Collected data entries:
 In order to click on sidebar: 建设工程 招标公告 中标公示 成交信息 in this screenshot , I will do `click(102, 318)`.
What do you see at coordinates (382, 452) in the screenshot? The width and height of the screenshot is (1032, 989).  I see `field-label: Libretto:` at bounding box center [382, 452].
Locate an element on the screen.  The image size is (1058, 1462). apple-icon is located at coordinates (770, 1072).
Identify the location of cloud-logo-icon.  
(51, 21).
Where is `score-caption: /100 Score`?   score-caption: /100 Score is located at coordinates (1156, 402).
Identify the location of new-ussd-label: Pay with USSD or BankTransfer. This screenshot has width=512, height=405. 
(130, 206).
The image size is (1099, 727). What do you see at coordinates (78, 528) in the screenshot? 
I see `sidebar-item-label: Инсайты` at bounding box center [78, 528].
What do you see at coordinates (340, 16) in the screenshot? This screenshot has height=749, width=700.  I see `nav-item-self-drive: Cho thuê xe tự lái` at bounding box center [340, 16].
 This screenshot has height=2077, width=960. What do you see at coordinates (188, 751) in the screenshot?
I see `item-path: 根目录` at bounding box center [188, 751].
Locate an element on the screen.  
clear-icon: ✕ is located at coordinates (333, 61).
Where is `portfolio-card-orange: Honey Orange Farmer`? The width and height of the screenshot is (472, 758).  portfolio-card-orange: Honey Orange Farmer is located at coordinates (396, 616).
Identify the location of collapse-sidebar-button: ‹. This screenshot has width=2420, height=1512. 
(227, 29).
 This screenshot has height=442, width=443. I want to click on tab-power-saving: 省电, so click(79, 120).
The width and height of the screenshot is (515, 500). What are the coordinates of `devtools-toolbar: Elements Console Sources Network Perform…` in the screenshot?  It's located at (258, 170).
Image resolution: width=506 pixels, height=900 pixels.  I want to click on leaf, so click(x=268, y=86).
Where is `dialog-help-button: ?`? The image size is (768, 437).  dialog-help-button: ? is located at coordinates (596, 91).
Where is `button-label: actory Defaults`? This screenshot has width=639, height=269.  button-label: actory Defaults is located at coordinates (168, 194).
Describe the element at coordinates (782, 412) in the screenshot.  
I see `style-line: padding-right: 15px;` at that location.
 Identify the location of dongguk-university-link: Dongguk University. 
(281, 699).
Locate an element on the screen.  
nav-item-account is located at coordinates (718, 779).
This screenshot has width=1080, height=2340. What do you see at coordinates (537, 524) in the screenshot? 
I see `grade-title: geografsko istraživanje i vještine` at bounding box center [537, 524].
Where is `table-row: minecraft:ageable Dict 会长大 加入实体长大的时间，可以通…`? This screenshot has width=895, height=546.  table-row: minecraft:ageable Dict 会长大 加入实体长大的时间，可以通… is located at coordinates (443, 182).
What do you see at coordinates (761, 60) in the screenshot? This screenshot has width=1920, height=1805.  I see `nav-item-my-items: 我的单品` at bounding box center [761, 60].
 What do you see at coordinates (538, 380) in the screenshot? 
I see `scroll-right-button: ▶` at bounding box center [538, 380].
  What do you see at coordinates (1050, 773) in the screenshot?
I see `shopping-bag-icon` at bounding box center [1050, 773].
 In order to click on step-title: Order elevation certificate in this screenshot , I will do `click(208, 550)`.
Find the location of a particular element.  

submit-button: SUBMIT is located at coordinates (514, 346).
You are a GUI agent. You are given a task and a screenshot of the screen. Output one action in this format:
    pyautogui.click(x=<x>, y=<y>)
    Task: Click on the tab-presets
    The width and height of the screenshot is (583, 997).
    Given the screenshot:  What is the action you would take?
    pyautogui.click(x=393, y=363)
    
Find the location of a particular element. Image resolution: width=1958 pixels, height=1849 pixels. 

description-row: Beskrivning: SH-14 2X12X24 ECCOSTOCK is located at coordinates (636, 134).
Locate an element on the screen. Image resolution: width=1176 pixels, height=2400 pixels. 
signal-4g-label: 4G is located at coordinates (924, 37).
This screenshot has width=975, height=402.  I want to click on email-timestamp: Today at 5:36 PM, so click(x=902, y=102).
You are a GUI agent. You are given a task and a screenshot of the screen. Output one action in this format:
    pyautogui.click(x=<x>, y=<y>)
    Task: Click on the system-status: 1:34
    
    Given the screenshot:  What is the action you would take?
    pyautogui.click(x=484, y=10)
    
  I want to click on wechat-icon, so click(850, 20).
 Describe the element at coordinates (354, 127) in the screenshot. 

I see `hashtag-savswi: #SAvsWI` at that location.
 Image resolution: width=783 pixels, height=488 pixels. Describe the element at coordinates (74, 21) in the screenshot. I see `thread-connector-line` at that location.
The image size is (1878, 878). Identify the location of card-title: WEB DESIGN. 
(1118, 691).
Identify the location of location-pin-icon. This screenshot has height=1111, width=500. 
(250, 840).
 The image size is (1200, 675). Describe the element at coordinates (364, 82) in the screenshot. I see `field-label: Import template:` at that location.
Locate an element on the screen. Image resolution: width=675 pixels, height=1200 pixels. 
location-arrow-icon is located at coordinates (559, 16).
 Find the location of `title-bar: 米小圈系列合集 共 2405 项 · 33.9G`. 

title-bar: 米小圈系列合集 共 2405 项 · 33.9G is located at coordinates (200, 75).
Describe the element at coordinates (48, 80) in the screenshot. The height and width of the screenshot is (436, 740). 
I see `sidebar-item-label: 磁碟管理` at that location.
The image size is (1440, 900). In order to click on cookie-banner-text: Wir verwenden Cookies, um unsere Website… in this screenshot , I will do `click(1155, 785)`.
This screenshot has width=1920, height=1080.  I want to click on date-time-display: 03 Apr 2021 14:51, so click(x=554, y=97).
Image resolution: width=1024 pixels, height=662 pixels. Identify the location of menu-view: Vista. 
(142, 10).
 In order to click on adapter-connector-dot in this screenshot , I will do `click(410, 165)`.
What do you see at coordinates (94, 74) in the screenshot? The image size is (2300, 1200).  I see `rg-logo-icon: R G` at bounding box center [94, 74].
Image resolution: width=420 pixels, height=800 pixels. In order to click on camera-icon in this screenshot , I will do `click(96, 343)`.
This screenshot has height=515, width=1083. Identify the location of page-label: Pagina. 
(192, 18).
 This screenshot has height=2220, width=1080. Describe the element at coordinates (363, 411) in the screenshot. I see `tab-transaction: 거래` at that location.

## Task
Rewrite all of the material above, replacing "Identify the location of" with "Find the position of" and keeping everything else the same.

## Final answer
 In order to click on sidebar: 建设工程 招标公告 中标公示 成交信息 in this screenshot , I will do `click(102, 318)`.
What do you see at coordinates (382, 452) in the screenshot? The width and height of the screenshot is (1032, 989).  I see `field-label: Libretto:` at bounding box center [382, 452].
Locate an element on the screen.  The image size is (1058, 1462). apple-icon is located at coordinates (770, 1072).
Find the position of cloud-logo-icon.  
(51, 21).
Where is `score-caption: /100 Score`?   score-caption: /100 Score is located at coordinates (1156, 402).
Find the position of new-ussd-label: Pay with USSD or BankTransfer. This screenshot has width=512, height=405. 
(130, 206).
The image size is (1099, 727). What do you see at coordinates (78, 528) in the screenshot? 
I see `sidebar-item-label: Инсайты` at bounding box center [78, 528].
What do you see at coordinates (340, 16) in the screenshot? This screenshot has height=749, width=700.  I see `nav-item-self-drive: Cho thuê xe tự lái` at bounding box center [340, 16].
 This screenshot has height=2077, width=960. What do you see at coordinates (188, 751) in the screenshot?
I see `item-path: 根目录` at bounding box center [188, 751].
Locate an element on the screen.  
clear-icon: ✕ is located at coordinates (333, 61).
Where is `portfolio-card-orange: Honey Orange Farmer`? The width and height of the screenshot is (472, 758).  portfolio-card-orange: Honey Orange Farmer is located at coordinates (396, 616).
Find the position of collapse-sidebar-button: ‹. This screenshot has width=2420, height=1512. 
(227, 29).
 This screenshot has height=442, width=443. I want to click on tab-power-saving: 省电, so click(79, 120).
The width and height of the screenshot is (515, 500). What are the coordinates of `devtools-toolbar: Elements Console Sources Network Perform…` in the screenshot?  It's located at (258, 170).
Image resolution: width=506 pixels, height=900 pixels.  I want to click on leaf, so click(x=268, y=86).
Where is `dialog-help-button: ?`? The image size is (768, 437).  dialog-help-button: ? is located at coordinates (596, 91).
Where is `button-label: actory Defaults`? This screenshot has width=639, height=269.  button-label: actory Defaults is located at coordinates (168, 194).
Describe the element at coordinates (782, 412) in the screenshot.  
I see `style-line: padding-right: 15px;` at that location.
 Find the position of dongguk-university-link: Dongguk University. 
(281, 699).
Locate an element on the screen.  
nav-item-account is located at coordinates (718, 779).
This screenshot has width=1080, height=2340. What do you see at coordinates (537, 524) in the screenshot? 
I see `grade-title: geografsko istraživanje i vještine` at bounding box center [537, 524].
Where is `table-row: minecraft:ageable Dict 会长大 加入实体长大的时间，可以通…`? This screenshot has width=895, height=546.  table-row: minecraft:ageable Dict 会长大 加入实体长大的时间，可以通… is located at coordinates (443, 182).
What do you see at coordinates (761, 60) in the screenshot? This screenshot has width=1920, height=1805.  I see `nav-item-my-items: 我的单品` at bounding box center [761, 60].
 What do you see at coordinates (538, 380) in the screenshot? 
I see `scroll-right-button: ▶` at bounding box center [538, 380].
  What do you see at coordinates (1050, 773) in the screenshot?
I see `shopping-bag-icon` at bounding box center [1050, 773].
 In order to click on step-title: Order elevation certificate in this screenshot , I will do `click(208, 550)`.
Find the location of a particular element.  

submit-button: SUBMIT is located at coordinates (514, 346).
You are a GUI agent. You are given a task and a screenshot of the screen. Output one action in this format:
    pyautogui.click(x=<x>, y=<y>)
    Task: Click on the tab-presets
    The width and height of the screenshot is (583, 997).
    Given the screenshot:  What is the action you would take?
    pyautogui.click(x=393, y=363)
    
Find the location of a particular element. Image resolution: width=1958 pixels, height=1849 pixels. 

description-row: Beskrivning: SH-14 2X12X24 ECCOSTOCK is located at coordinates (636, 134).
Locate an element on the screen. Image resolution: width=1176 pixels, height=2400 pixels. 
signal-4g-label: 4G is located at coordinates (924, 37).
This screenshot has width=975, height=402.  I want to click on email-timestamp: Today at 5:36 PM, so click(x=902, y=102).
You are a GUI agent. You are given a task and a screenshot of the screen. Output one action in this format:
    pyautogui.click(x=<x>, y=<y>)
    Task: Click on the system-status: 1:34
    
    Given the screenshot:  What is the action you would take?
    pyautogui.click(x=484, y=10)
    
  I want to click on wechat-icon, so click(850, 20).
 Describe the element at coordinates (354, 127) in the screenshot. 

I see `hashtag-savswi: #SAvsWI` at that location.
 Image resolution: width=783 pixels, height=488 pixels. Describe the element at coordinates (74, 21) in the screenshot. I see `thread-connector-line` at that location.
The image size is (1878, 878). Find the position of card-title: WEB DESIGN. 
(1118, 691).
Find the position of location-pin-icon. This screenshot has height=1111, width=500. 
(250, 840).
 The image size is (1200, 675). Describe the element at coordinates (364, 82) in the screenshot. I see `field-label: Import template:` at that location.
Locate an element on the screen. Image resolution: width=675 pixels, height=1200 pixels. 
location-arrow-icon is located at coordinates (559, 16).
 Find the location of `title-bar: 米小圈系列合集 共 2405 项 · 33.9G`. 

title-bar: 米小圈系列合集 共 2405 项 · 33.9G is located at coordinates (200, 75).
Describe the element at coordinates (48, 80) in the screenshot. The height and width of the screenshot is (436, 740). 
I see `sidebar-item-label: 磁碟管理` at that location.
The image size is (1440, 900). In order to click on cookie-banner-text: Wir verwenden Cookies, um unsere Website… in this screenshot , I will do `click(1155, 785)`.
This screenshot has width=1920, height=1080.  I want to click on date-time-display: 03 Apr 2021 14:51, so click(x=554, y=97).
Image resolution: width=1024 pixels, height=662 pixels. Find the position of menu-view: Vista. 
(142, 10).
 In order to click on adapter-connector-dot in this screenshot , I will do `click(410, 165)`.
What do you see at coordinates (94, 74) in the screenshot? The image size is (2300, 1200).  I see `rg-logo-icon: R G` at bounding box center [94, 74].
Image resolution: width=420 pixels, height=800 pixels. In order to click on camera-icon in this screenshot , I will do `click(96, 343)`.
This screenshot has height=515, width=1083. Find the position of page-label: Pagina. 
(192, 18).
 This screenshot has height=2220, width=1080. Describe the element at coordinates (363, 411) in the screenshot. I see `tab-transaction: 거래` at that location.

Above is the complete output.